SQL Server is one of the fastest relational databases. Data is stored efficiently, cached in memory, and the query runs in a single process so the scan and join is very quick. Apache Drill has much more work to do in comparison. It has to interpret your query into a distributed plan, send it to all the drillbit processes, which then lookup the data sources, access the data using the connectors, run the query, return the results to the first node for aggregation, and then you receive the final output.
Depending on the data source, Drill might have to read all the data and filter it separately which adds even more time. JSON files are slow because they are verbose text files that are parsed line by line. Parquet is much faster because it's a binary compressed column-oriented storage format designed for efficient scanning, especially when you're only accessing certain columns.
If you have a small dataset stored on a single machine then any relational database will be faster than Drill.
The fact that Drill gets you results in 500ms with Parquet is actually impressive considering how much more work it has to do to give you the flexibility it provides. If you only have a few million rows, stick with SQL server. If you have billions of rows, then use the SQL Server columnstore feature to store data in columnar format with great compression and performance.
Use Apache Drill when you:
Have 10s of billions of rows or more
Have data spread across many machines
Have unstructured data like JSON stored in files without a standard schema
Want to split the query across many machines to run in faster in parallel
Want to access data from different databases and file systems
Want to join data across these different data sources
One thing people need to understand about how Drill works is how Drill translates an SQL query to an executable plan to fetch and process data from, theoretically, any source of data. I deliberately didn't say data source so people won't think of databases or any software-based data management system.

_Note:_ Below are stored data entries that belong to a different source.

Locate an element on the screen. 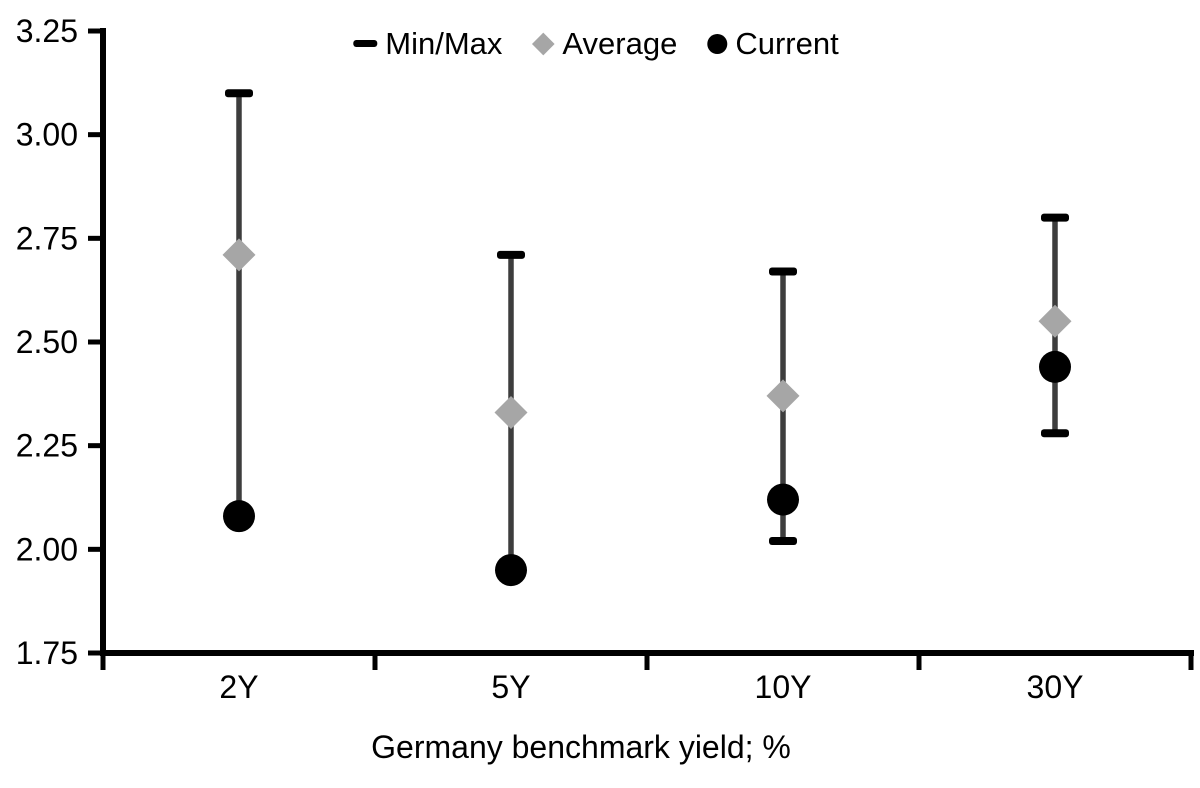 This screenshot has width=1200, height=788. legend-label-average: Average is located at coordinates (620, 44).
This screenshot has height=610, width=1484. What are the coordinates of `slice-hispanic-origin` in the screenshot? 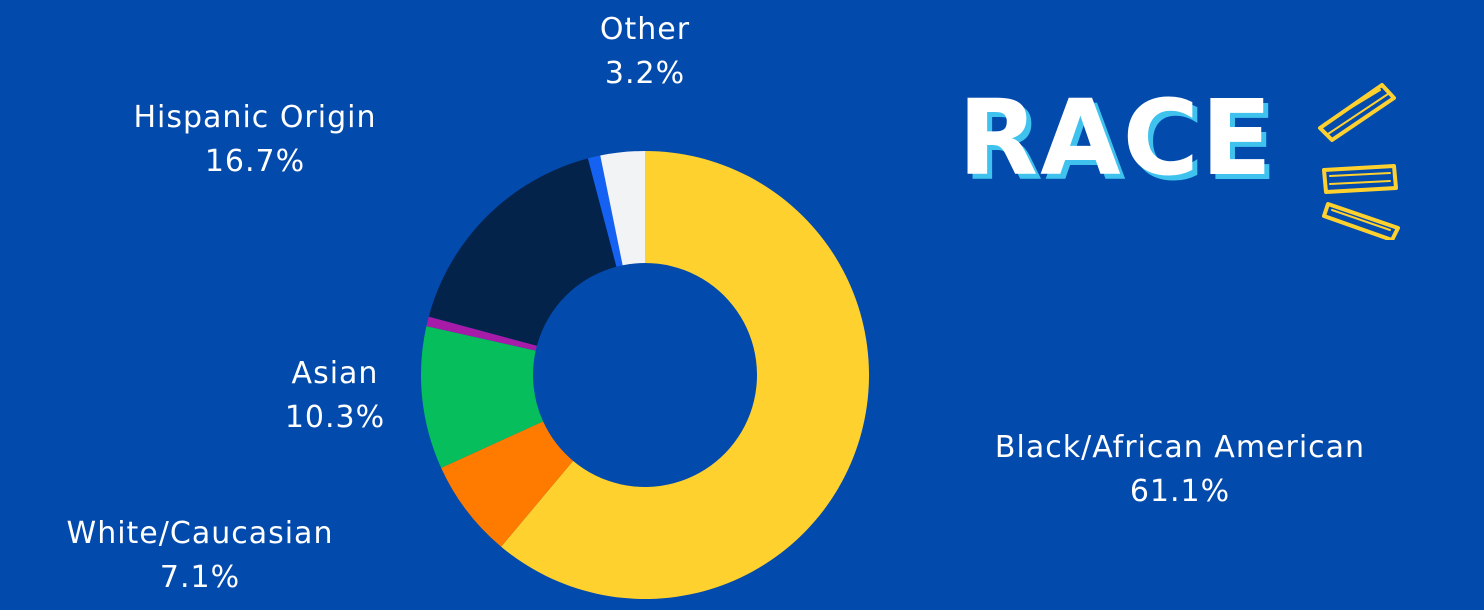 It's located at (522, 252).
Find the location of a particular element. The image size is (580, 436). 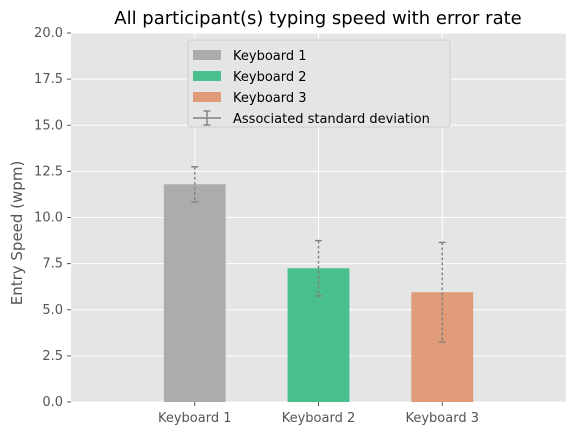

y-tick-label: 20.0 is located at coordinates (48, 34).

Drill uses storage plugins to read records from whatever data the storage plugin supports.
After Drill gets these rows, it starts performing what is needed to execute the query, whats needed may be filtering, sorting, joining, projecting (selecting specific columns)...etc
So drill doesn't by default use any of the source's capabilities of processing the queried data. In fact, the source may not support any capability of such !
If you wish to leverage any of the source's data processing features, you'll have to modify the storage plugin you're using to access this source.
One query I regularly remember when I think about Drill's performance, is this one
Select a.CUST_ID, (Select count(*) From SALES.CUSTOMERS where CUST_ID < a.CUST_ID) rowNum from SALES.CUSTOMERS a Order by CUST_ID
Only because of the > comparison operator, Drill has to load the whole table (i.e actually a parquet file), SORT IT, then perform the join.
This query took around 18 minutes to run on my machine which is a not so powerful machine but still, the effort Drill needs to perform to process this query must not be ignored.
Drill's purpose is not to be fast, it's purpose is to handle vast amounts of data and run SQL queries against structured and semi-structured data. And probably other things that I can't think about at the moment but you may find more information for other answers.